11. The futility of the Cubs.

Example: Q - How bad have the Cubs been for the past 100 years?

A - They haven't won a World Series title since 1908.

10. Brett Favre's retirement status

Example: Q - Why is Brett Favre considering a comeback?

A - I was once in Green Bay on a Sunday afternoon in November, and the Burger King was actually quite crowded.

9. Fantasy sports geekiness.

Example: Q - How many fantasy sports geeks does it take to screw in a light bulb?

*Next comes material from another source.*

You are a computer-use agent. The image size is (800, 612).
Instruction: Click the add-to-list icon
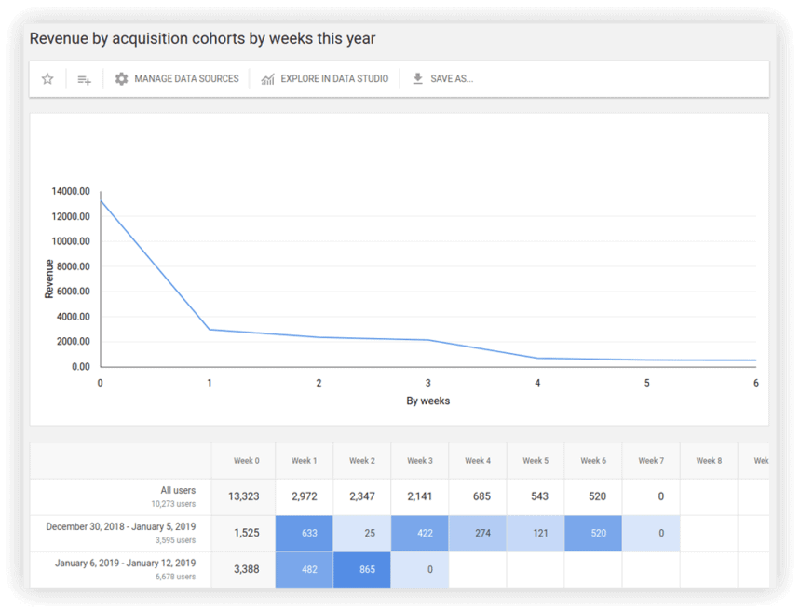(84, 79)
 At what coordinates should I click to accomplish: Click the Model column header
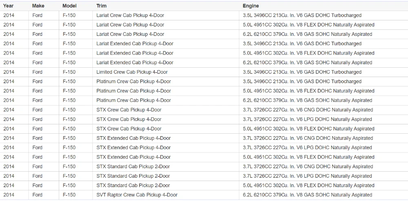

A - When joining a fantasy sports league, many players choose a humorous team name that exaggerates their sexual prowess, or implies that others in the league may not be heterosexual.

8. Najeh Davenport

Example: Q - How many NFL career TDs does Najeh Davenport have?

A - That's disgusting.

7. Soccer

Example: Q - Why don't soccer players use their hands?

A - They're from Europe.

6. Chris Berman's nicknames.

Example: Q - What was Chris Berman's nickname for Curtis Martin?

A - I don't believe he had one.

5. Boston sports renaissance

Example: Q - How many championships have Boston teams won collectively since 1999?

A - I hate you.

4. Mike Piazza's heterosexuality.

Example: Q - Why does Mike Piazza have a moustache?

A - Despite his shaky defense toward the end of his career, he's widely considered to be the best hitting catcher of all time.

3. The lameness of top ten lists

Example: Q - Why are DMt's posts so lame?

A - He's probably unmarried, and living in his mom's basement.

2. The NHL

Example: Q - What does NHL stand for?

A - Hockey gets terrible TV ratings.

1. Steroid use in the MLB

Example: Q - Why did the former HR champ cross the road?

A - To inject himself in the buttocks with steroids.